YES!! I have one and love it to pieces! I dont ride in it often since it is a reining saddle, I have actually seen them go for about $4,000 in some places, I got mine brand new from someone who trained two of my horses. It is soooo pretty I hate riding in it since I am afraid it will get messed up! 


le Cleburne!


----------



## Saddlebag (Jan 17, 2011)

My question is, what is the tree made of in both saddles. The one in the pic appears to be a factory saddle in a moderate price range when new.


----------



## hemms (Apr 18, 2012)

I'd want to get my behind in it before deciding. I don't care what the price tag says, if I'm not comfortable, I don't want it. I don't know what your area's like, but people are more eager to pay less for crap around here, so resale wouldn't be something I'd feel comfortable hedging my bets on. 

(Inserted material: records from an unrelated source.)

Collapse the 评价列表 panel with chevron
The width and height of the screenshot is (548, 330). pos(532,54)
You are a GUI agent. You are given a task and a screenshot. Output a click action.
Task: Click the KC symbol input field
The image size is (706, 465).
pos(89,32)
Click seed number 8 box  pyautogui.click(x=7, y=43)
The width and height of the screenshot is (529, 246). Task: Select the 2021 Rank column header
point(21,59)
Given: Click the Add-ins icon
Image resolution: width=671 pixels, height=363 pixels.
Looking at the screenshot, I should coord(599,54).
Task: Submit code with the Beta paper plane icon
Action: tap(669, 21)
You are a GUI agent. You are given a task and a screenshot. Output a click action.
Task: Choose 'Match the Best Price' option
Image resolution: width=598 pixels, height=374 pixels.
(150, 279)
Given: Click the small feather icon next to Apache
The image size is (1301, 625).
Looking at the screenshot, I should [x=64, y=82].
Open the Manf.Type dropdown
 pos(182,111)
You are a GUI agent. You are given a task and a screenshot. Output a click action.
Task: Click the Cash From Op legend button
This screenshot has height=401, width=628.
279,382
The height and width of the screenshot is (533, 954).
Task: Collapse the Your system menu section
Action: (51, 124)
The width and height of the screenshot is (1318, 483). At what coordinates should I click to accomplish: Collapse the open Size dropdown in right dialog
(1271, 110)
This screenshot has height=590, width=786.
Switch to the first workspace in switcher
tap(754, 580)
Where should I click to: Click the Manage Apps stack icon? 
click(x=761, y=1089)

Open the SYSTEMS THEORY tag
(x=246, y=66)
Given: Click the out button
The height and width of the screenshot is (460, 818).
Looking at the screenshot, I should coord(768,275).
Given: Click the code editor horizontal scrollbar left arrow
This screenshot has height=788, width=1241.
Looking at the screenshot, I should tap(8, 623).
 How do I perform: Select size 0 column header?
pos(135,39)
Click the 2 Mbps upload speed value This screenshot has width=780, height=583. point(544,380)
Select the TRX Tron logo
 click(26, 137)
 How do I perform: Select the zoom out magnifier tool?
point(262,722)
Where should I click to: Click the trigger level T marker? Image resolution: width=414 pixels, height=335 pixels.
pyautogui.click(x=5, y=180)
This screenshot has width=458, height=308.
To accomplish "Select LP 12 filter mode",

Mine is a custom hand-made saddle and cost me $2500. Wasn't made for me or my horse, but according to a tack shop owner's specs, with the intention of moving it off the sale floor. Love it TO DEATH.
_Posted via Mobile Device_


----------



## BarrelRacer67 (Nov 9, 2011)

Oh yeah, I'm going to test it out before I go through with anything!!! Right now, I need a good, comfortable saddle I can use at home because I've using a friend's barrel saddle at shows and practice until I can get a new one.


----------